Im Stuhl sitzend, flossen ihre Tränen endlich frei und hinterließen Flecken auf den Seiten des Buches, das sie durchblätterte. Es handelte sich um ein Buch, das grundlegende Anleitungen zur Herstellung von Heilkräutern für Wunden bot. Da ihre Stiefmutter es den Heilern niemals erlaubte, ihre Wunden zu behandeln, hatte Esme bereits mit zwölf Jahren gelernt, ihre eigene Medizin herzustellen.
Sie war allein – ein einsamer Wolf ohne Wolfsgestalt. Im Gegensatz zu den anderen konnte sie sich nicht schnell heilen. Sie war schwach geboren, mit schwachem Puls, und aufgrund ihrer geringen Seelenkraft konnte sie sich nicht verwandeln wie alle anderen. Ihre Existenz im Rudel hatte keine Bedeutung, denn ein Wandler ohne Wolfsgestalt wurde nicht anders betrachtet als ein Mensch. Sie ertrank förmlich in einem Meer von Erwartungen, die sie niemals erfüllen würde.
Während ihre Tränen fielen, betrachtete sie ihre zitternde Handfläche und flüsterte in die Leere: "Warum bin ich so? Warum wurde ich so schwach geboren?"
Nachdem sie das Buch zugeklappt hatte, legte Esme ihren Kopf auf den Tisch und weinte.
Nur wenige Minuten später ließ eine leichte Berührung an ihrem Arm sie vorübergehend erstarren, aus Angst, es sei jemand aus ihrer Meute, der sie gefunden hatte und hier war, um sie zu schikanieren. Langsam drehte sie den Kopf und blickte in zwei blaue Augen, die sie beobachteten. Es war niemand geringerer als ihr siebenjähriger Halbbruder Finnian.
Seine rehaugen waren voller Sorge, als er ihre leicht geschwollene Wange betrachtete, und Esme weitete die Pupillen, als er ein sauberes, weißes Tuch in ihr Nasenloch steckte. Sie war so in ihren eigenen Gefühlen versunken gewesen, dass sie vergessen hatte, dass ihre Nase blutete.
Finnian reichte ihr ein kleines Gefäß mit heilenden Salben und flüsterte leise: "Hier." Er drängte sie, es anzunehmen.
"Finnian?"
"Außer meiner Mutter ist niemand zu Hause.

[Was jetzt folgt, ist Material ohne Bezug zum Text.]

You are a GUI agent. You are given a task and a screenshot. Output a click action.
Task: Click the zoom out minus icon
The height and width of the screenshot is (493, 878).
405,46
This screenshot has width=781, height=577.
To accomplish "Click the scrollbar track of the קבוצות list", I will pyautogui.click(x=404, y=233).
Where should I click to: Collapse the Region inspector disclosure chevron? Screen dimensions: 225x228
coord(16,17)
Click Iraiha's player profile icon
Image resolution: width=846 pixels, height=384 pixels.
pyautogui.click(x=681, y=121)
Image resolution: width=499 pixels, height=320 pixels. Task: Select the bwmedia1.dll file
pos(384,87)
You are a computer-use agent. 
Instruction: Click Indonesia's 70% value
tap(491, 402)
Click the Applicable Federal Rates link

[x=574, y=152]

Benutze das, um deine Wunde zu heilen, bevor Bruder Dahhmer zurückkehrt." Er stellte das kleine Gefäß auf den Tisch und verließ eilig die Bibliothek, bevor Esme sich bedanken konnte.

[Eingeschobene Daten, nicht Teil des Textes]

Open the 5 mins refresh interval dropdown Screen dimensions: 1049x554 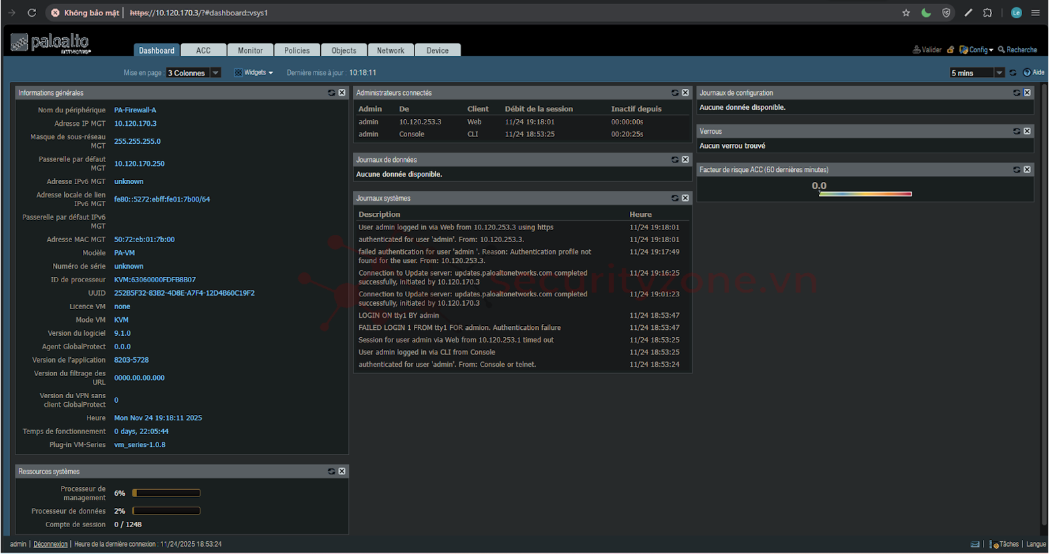[999, 73]
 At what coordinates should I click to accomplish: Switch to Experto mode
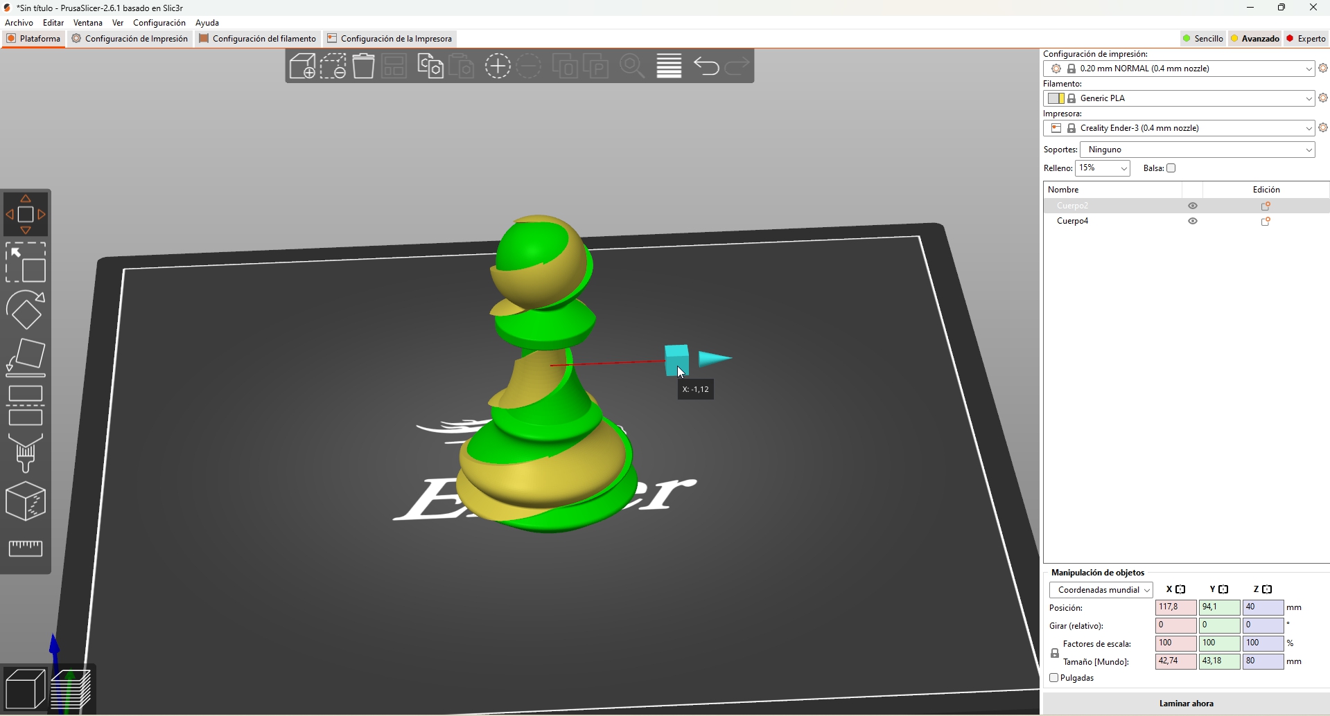[x=1306, y=39]
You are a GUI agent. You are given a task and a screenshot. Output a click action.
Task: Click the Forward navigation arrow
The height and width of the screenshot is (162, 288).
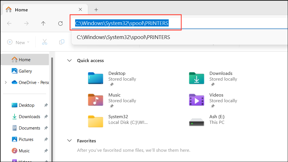click(x=26, y=23)
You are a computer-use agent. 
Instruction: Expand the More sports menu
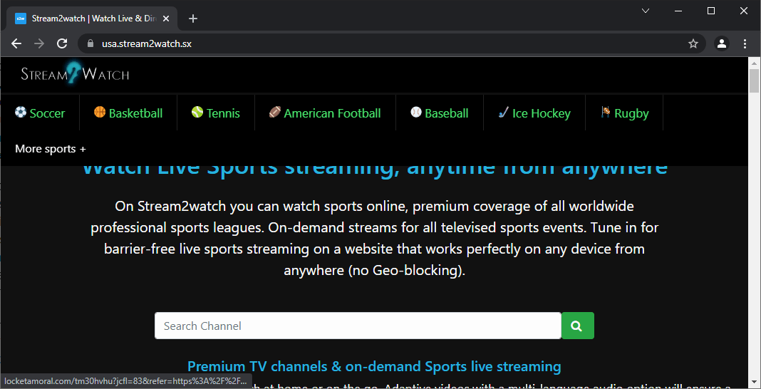pos(51,149)
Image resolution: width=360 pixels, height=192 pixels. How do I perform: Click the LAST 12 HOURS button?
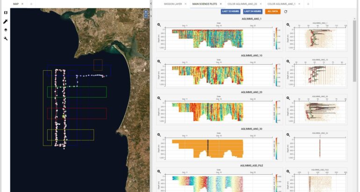pyautogui.click(x=230, y=11)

Ihr Blick verweilte auf dem kleinen Gefäß auf dem Tisch, benommen von Finnians unerwarteter Freundlichkeit. Ihre Augen füllten sich noch mehr mit Tränen.
Sie musste es nur noch ein paar Jahre aushalten. Auf die eine oder andere Weise musste sie diesem Höllenrudel entkommen, egal was es kosten würde.
Das waren die Worte, die sie sich immer wieder einredete, bis sie einundzwanzig wurde.
Esme blieb der Mondgöttin treu und hoffte, dass ihr Gefährte kommen und sie aus dieser Knechtschaft befreien würde.
Bei der Vollmondzeremonie kam er tatsächlich.
Er war so stark und zäh, wie sie gehofft hatte – doch er war nur gekommen, um sie zurückzuweisen.